▶ _Screenshot grounding data_
* * * * * * *
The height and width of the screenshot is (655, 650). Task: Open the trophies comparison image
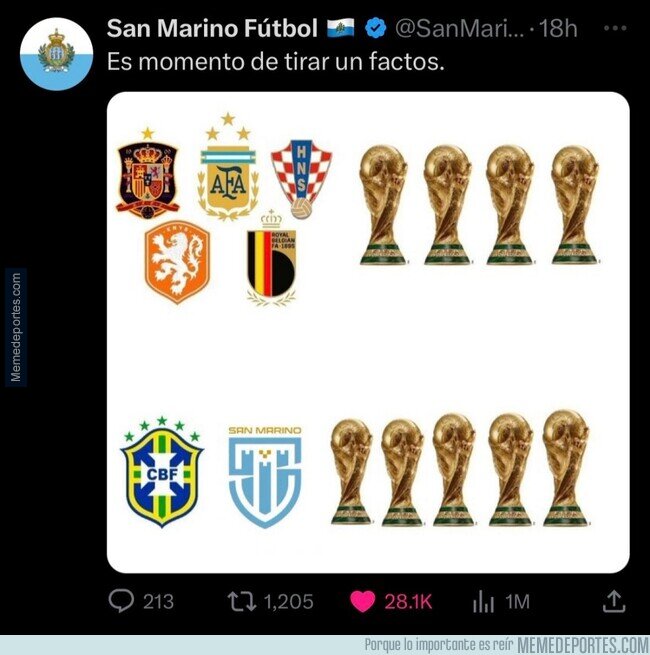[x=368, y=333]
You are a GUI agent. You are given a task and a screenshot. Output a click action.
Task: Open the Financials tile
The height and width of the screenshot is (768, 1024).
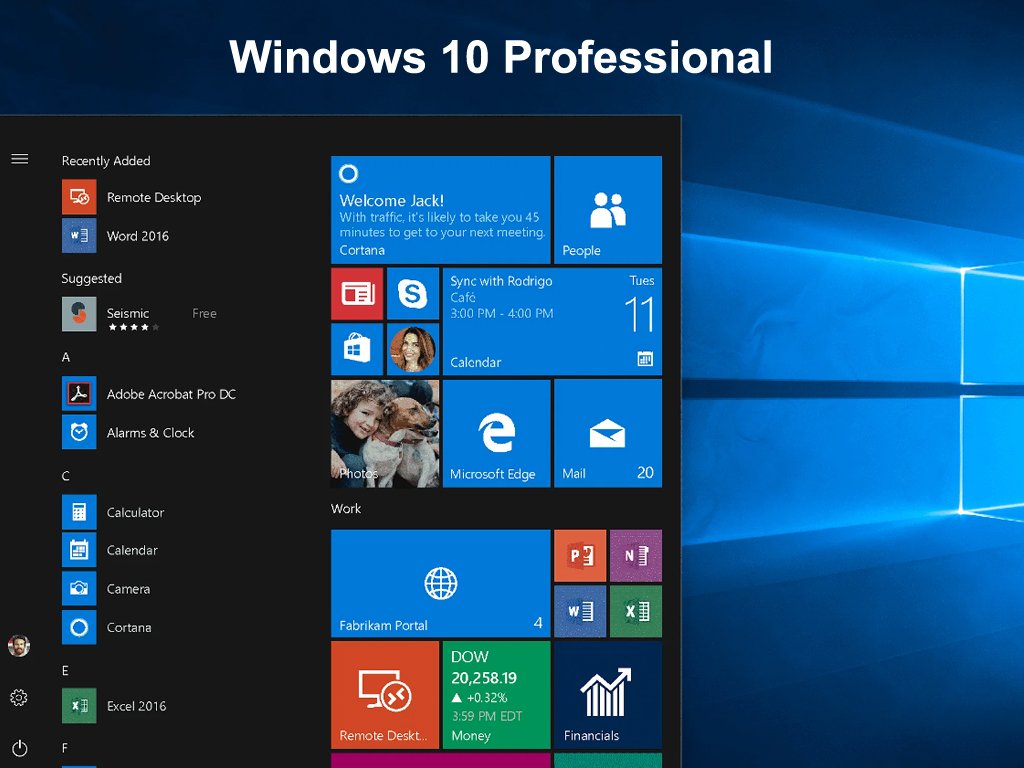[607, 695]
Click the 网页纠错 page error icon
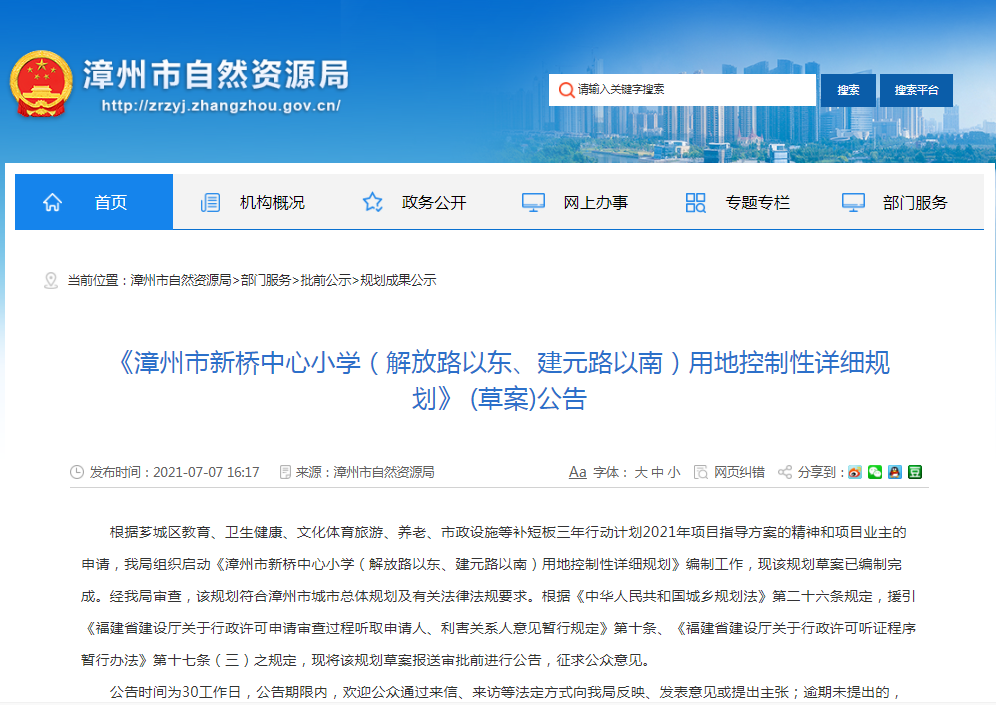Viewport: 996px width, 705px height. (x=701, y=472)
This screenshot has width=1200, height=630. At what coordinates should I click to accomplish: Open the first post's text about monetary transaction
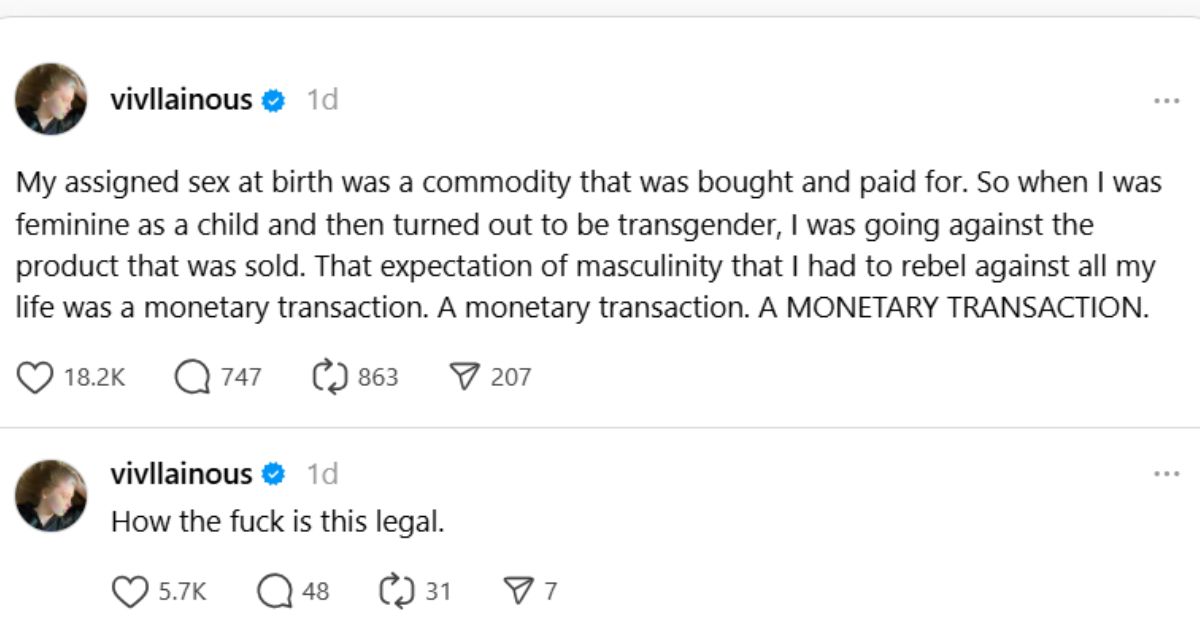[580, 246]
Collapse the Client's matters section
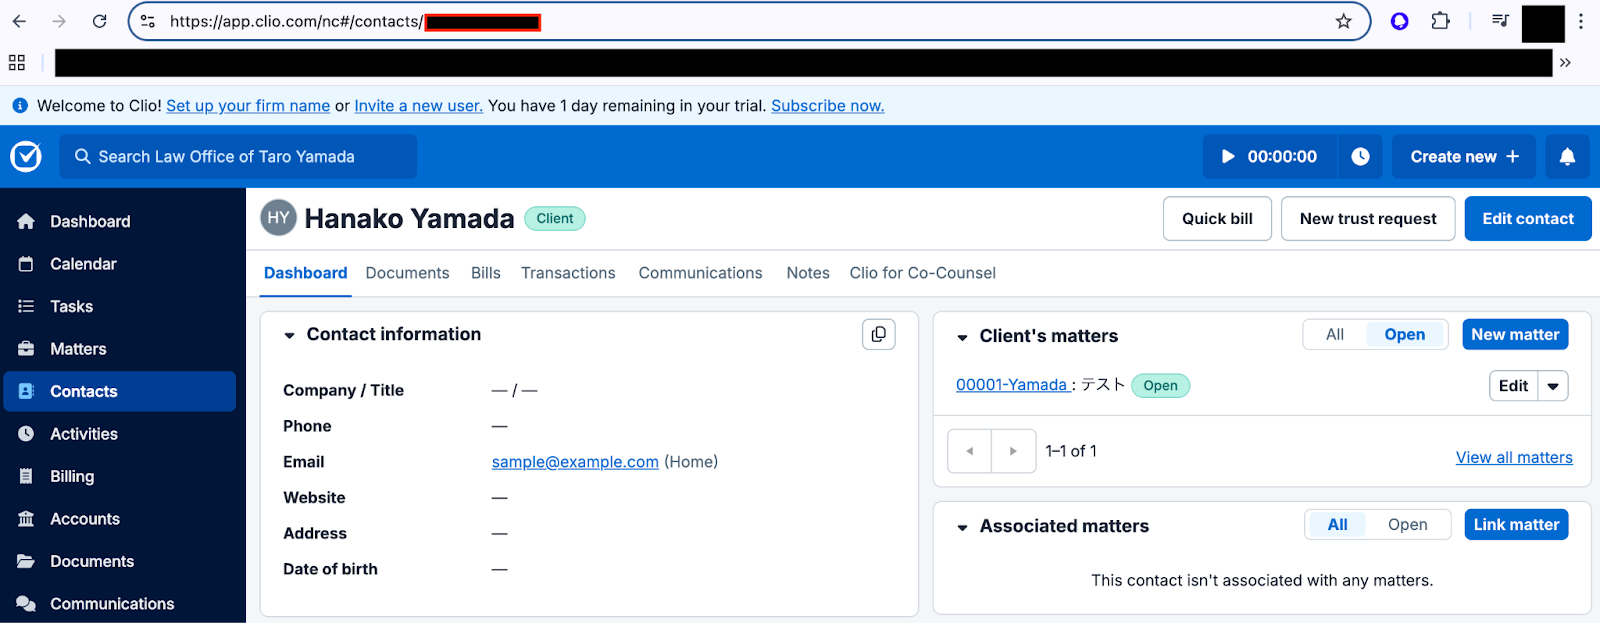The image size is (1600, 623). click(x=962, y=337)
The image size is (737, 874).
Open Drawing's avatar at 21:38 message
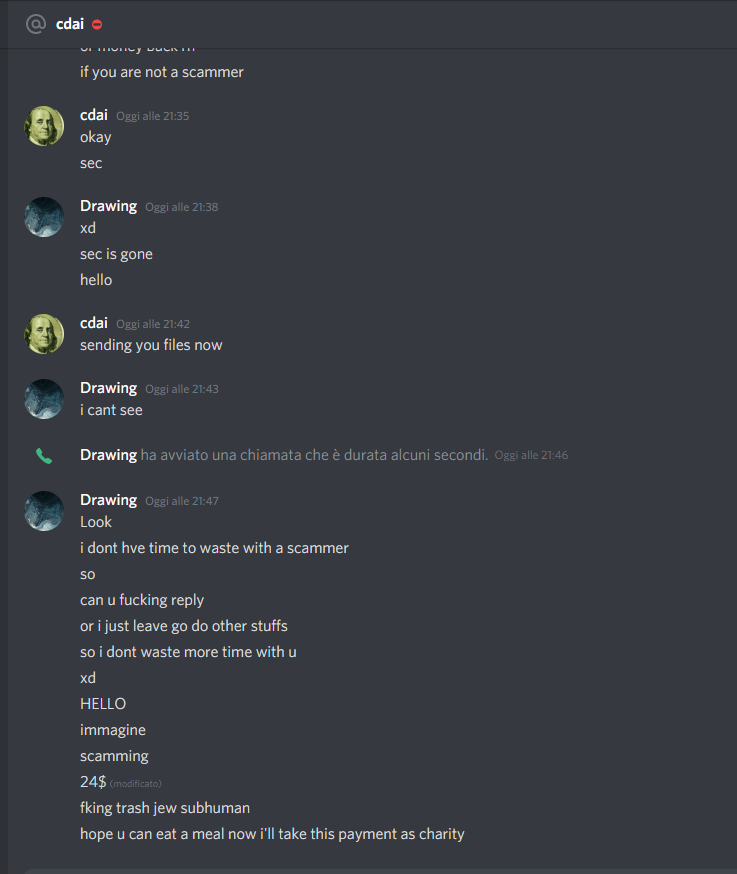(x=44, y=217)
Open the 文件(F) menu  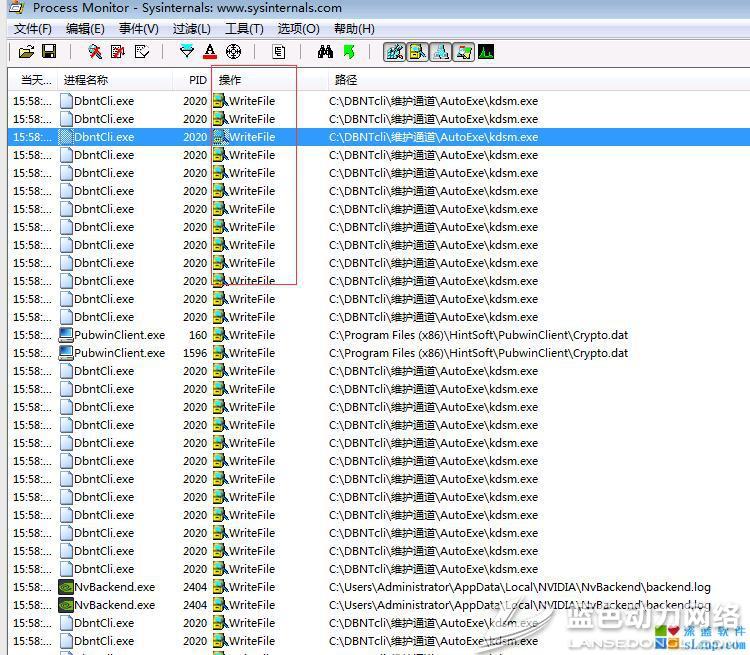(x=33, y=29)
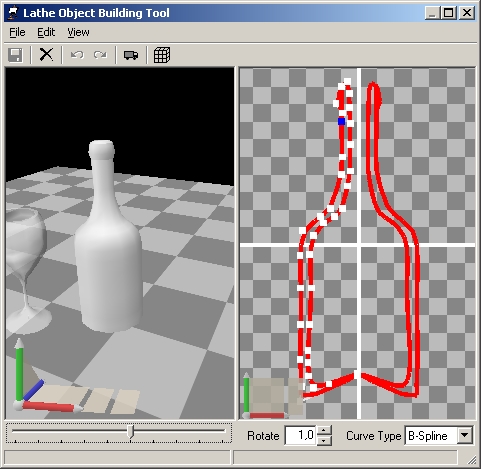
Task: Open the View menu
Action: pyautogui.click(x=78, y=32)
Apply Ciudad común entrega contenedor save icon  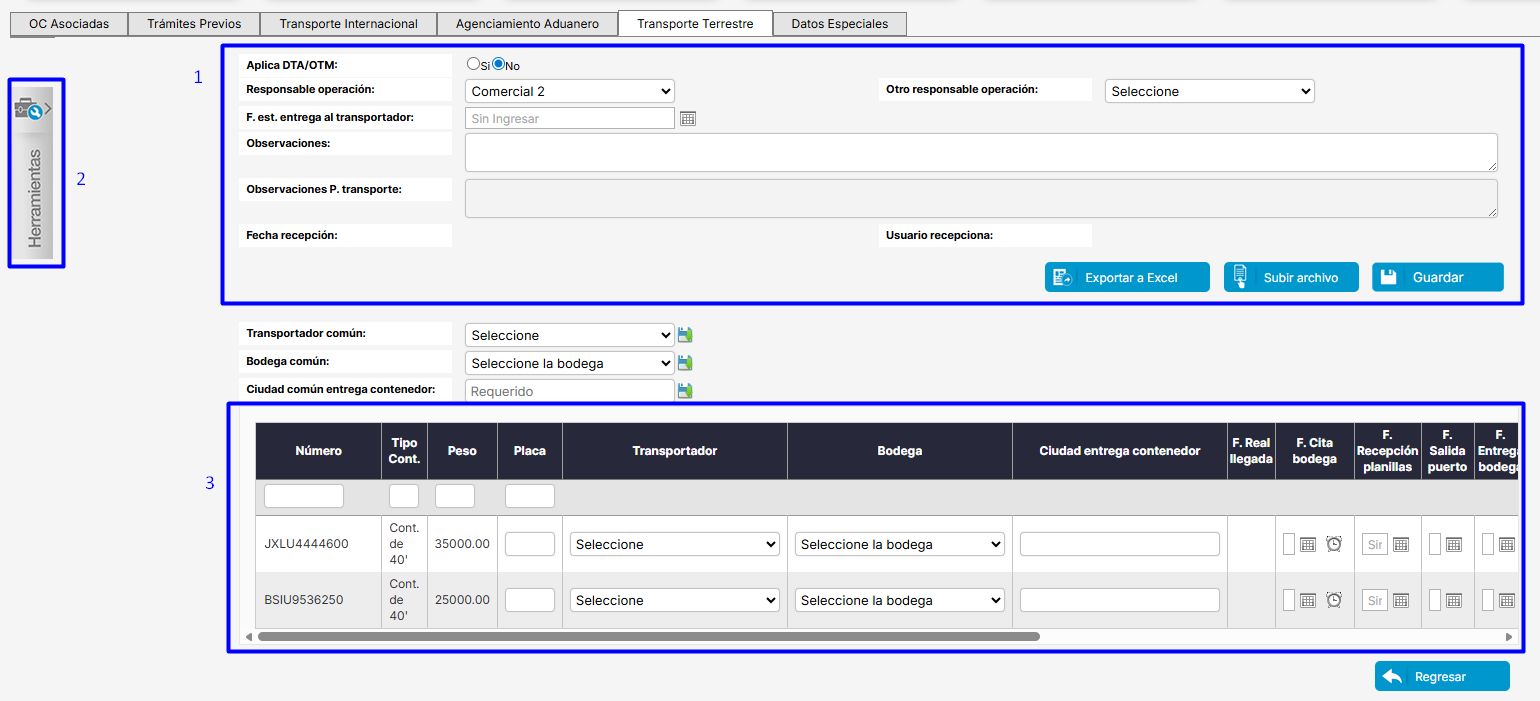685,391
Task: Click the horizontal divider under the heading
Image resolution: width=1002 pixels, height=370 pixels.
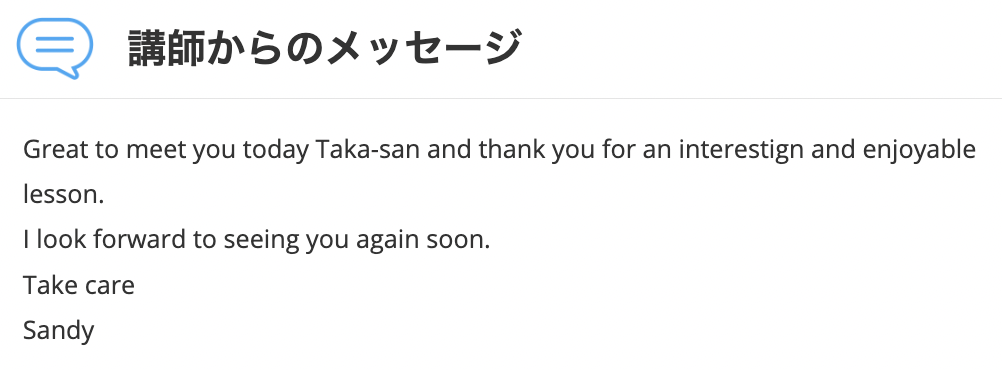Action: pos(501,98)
* * * * * * *
▶ _Activity_
Retype the lines exactly. Begin at the one that holds "Image resolution: width=1002", stop at the last line of the entries above, and drop the pictures.

▶ _Written response_
Image resolution: width=1002 pixels, height=370 pixels.
Action: pos(501,98)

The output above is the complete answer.